ブレックファースト・オブ・チャンピオンズ

Breakfast of Champions
1999年,アメリカ,109分
監督:アラン・ルドルフ
原作:カート・ヴォネガット・ジュニア
脚本:アラン・ルドルフ
撮影:エリオット・デイヴィス
音楽:マーク・アイシャム
出演:ブルース・ウィリス、アルバート・フィニー、ニック・ノルティ、バーバラ・ハーシー、オマー・エプス

 CMでも有名な中古車販売会社の社長ドゥエイン・フーバーはその人柄で町じゅうの人から愛されていた。しかし、自殺願望に取り付かれた妻や愛人のフランシーに振り回されてイライラが募る毎日だった。そんなある日、たまたま聞いた無名のポルノ作家キルゴア・トラウトの名前がなぜか頭から離れなくなる。
 アラン・ルドルフは「愛を殺さないで」などいろいろなジャンルを手がけている監督。この作品はコメディといいながら、果たしてどの辺がコメディなのかわからない不思議な映画。
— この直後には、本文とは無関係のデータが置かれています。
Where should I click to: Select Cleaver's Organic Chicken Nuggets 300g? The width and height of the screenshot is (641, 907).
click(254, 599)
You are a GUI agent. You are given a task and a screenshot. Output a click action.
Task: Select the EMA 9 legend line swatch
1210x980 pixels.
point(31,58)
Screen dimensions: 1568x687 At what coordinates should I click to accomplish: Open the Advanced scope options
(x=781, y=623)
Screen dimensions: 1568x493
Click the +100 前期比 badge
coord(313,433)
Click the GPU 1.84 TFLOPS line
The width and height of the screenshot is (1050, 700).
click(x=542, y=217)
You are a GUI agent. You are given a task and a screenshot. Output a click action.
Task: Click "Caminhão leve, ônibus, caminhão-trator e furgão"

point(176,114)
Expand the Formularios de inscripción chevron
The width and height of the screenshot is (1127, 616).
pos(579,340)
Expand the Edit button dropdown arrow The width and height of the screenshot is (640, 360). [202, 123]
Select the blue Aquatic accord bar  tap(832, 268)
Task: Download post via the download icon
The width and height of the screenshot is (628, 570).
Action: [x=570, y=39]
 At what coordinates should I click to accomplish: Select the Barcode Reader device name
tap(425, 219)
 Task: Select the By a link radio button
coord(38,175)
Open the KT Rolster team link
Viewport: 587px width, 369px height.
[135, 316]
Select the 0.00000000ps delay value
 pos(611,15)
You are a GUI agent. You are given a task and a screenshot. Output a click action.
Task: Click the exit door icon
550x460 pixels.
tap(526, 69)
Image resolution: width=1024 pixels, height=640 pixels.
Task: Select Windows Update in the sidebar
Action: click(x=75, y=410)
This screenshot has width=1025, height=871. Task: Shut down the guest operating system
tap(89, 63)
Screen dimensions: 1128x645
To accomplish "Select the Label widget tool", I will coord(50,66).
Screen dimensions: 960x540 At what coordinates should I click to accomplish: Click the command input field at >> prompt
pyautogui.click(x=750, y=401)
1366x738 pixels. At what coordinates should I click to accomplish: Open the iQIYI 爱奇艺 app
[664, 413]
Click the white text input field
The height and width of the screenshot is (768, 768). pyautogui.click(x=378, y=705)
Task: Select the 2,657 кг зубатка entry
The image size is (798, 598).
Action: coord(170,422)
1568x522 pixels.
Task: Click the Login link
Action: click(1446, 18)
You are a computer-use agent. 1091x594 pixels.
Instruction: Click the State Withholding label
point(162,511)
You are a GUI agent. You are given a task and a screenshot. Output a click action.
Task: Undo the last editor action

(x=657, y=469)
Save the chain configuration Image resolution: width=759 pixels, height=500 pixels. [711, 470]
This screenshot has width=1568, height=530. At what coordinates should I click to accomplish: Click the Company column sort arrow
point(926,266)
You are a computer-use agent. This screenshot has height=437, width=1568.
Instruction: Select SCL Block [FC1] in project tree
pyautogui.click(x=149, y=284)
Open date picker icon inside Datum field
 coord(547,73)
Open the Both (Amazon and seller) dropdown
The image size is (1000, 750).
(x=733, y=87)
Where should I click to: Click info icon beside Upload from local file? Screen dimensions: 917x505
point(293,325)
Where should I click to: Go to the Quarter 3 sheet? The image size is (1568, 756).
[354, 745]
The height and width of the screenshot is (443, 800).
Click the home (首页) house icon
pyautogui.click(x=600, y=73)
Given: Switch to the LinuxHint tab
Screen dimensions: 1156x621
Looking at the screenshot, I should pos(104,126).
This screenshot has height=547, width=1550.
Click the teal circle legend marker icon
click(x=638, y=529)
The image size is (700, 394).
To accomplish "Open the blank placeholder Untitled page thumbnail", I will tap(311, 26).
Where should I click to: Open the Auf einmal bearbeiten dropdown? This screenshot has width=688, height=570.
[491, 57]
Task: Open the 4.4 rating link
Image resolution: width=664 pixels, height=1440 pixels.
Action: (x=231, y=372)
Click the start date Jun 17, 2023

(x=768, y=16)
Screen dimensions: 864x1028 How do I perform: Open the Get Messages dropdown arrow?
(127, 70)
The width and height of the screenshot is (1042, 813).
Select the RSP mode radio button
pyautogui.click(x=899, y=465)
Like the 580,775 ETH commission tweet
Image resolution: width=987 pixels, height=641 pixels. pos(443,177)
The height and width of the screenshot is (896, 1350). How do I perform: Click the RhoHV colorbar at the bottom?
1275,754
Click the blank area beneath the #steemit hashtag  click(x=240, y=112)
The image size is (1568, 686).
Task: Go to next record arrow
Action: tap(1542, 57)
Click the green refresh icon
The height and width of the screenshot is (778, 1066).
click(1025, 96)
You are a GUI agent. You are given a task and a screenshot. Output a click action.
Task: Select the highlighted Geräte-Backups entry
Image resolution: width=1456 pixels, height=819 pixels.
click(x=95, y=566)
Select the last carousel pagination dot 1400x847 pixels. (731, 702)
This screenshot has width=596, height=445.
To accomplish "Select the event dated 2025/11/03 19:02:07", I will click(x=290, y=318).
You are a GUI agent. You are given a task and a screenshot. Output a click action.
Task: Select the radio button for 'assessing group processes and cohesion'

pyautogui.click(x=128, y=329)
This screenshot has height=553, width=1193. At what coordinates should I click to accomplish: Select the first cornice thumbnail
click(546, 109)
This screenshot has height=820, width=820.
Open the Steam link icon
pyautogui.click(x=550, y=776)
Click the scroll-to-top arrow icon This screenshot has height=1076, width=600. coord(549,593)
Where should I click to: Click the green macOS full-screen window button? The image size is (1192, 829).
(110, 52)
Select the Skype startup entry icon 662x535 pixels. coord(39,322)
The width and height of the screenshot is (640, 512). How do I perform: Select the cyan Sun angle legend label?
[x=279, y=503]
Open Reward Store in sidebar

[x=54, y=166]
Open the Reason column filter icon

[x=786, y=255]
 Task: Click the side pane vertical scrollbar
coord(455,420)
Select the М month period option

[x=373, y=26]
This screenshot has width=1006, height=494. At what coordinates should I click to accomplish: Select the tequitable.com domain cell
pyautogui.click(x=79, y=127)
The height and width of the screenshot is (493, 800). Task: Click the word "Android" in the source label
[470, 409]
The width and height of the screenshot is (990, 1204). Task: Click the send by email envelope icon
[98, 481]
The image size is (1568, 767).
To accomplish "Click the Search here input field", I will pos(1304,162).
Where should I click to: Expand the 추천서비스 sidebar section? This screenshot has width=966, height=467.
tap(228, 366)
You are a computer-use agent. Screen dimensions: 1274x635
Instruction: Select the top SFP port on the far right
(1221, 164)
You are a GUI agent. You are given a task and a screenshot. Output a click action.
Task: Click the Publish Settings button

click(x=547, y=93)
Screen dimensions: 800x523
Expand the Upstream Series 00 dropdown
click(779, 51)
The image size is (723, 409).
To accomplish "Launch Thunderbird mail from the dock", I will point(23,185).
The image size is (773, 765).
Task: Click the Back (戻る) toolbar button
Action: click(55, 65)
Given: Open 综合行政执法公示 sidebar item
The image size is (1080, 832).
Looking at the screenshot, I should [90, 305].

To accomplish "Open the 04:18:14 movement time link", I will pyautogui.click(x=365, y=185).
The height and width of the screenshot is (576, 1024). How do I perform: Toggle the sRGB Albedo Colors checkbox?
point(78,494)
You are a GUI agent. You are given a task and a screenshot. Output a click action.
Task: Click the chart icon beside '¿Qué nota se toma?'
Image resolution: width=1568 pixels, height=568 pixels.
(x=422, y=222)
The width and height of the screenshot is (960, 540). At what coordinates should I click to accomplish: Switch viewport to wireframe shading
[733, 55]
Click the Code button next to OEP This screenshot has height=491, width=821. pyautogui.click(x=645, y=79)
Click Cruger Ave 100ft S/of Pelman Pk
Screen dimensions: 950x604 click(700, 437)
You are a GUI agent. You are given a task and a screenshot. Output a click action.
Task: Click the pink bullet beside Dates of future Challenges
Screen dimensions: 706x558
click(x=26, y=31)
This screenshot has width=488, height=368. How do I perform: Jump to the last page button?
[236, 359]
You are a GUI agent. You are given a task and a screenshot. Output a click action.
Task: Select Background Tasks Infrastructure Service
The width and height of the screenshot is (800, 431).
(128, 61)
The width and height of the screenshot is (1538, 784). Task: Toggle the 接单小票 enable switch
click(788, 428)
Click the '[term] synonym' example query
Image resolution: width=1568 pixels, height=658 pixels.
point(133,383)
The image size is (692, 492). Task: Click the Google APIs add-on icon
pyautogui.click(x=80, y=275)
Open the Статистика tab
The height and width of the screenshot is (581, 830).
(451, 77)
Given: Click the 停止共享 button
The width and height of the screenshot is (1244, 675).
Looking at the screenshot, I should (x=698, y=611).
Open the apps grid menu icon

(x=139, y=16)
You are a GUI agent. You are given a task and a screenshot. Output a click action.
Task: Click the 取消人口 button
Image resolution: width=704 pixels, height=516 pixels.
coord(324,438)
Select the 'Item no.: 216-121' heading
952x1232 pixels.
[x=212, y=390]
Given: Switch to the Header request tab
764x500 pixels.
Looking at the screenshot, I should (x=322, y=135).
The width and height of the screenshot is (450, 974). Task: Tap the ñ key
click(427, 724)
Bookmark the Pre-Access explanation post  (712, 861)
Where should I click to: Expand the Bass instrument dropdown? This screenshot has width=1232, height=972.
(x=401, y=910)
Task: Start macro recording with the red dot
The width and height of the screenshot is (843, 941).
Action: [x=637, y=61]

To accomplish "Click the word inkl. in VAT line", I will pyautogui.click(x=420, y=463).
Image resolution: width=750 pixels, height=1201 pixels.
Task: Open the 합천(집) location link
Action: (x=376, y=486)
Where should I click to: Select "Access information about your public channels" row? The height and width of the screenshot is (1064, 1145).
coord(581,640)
 ここまでわけのわからない映画は久しぶりに見ました。コメディとしては笑えない。ファンタジーとしては夢がない。サスペンスにしては謎がない。そのくせ先が全く読めない。特におもしろくもないのに、結末が気になって最後まで見てしまう。そんな感じです。
 コメディとして気に入ったのは、オマー・エプス演じるウェイン・フーブラーかな。わけのわからない映画に登場するわけのわからないキャラクター。それを野放しにしてしまう映画。そもそも一体どれがギャグなのかわからない。いつの間に車で生活しているのか?
 それに対して、ニック・ノルティの役は個人的にはあまり。女装で笑わせるという発想はもう古いという感じがしてしまいます。それならそれで、あれでドラッグ・クイーンとして舞台に立っていて… とか思い切った展開にして欲しかったところです。
 それにしてもわけがわからなかった。この映画を理解した人がいたら教えて下さい。ただの笑えないギャグ映画なのか? それとも狂人たちの言葉の裏に込められた何らかの哲学をメッセージとして伝える映画なのか… ポルノ作家といわれるキルゴア・トラウトの存在もまた謎。実は彼の存在は野卑な三文文学を芸術にしてしまういまどきの社会に対する皮肉なのか? などと深読みをしてみたりもします。

メメント

Memento
2000年,アメリカ,113分
監督:クリストファー・ノーラン
原案:ジョナサン・ノーラン
脚本:クリストファー・ノーラン
撮影:ウォーリー・フィスター
音楽:デヴィッド・ジュリアン
出演:ガイ・ピアース、キャリー・アン・モス、ジョー・パントリアーノ、ジョージャ・フォックス

 殺された男とそのポラロイド写真。そこから時間は巻き戻り、ポラロイドを持っている男が殺したことが分かる。その男レナードは前向性健忘で10分以上前の記憶が残らない。そして最後の記憶は妻が殺された場面であり、その殺した男を見つけ出し、復讐するためにポラロイドとメモと体の刺青を記憶代わりにしていた。
 時間を逆行してゆくスタイルが新しく、アメリカではリピーターが続出。ロングランヒットとなった作品。確かに見る側も頭を使わざるをえず、2時間はあっと言う間にすぎる。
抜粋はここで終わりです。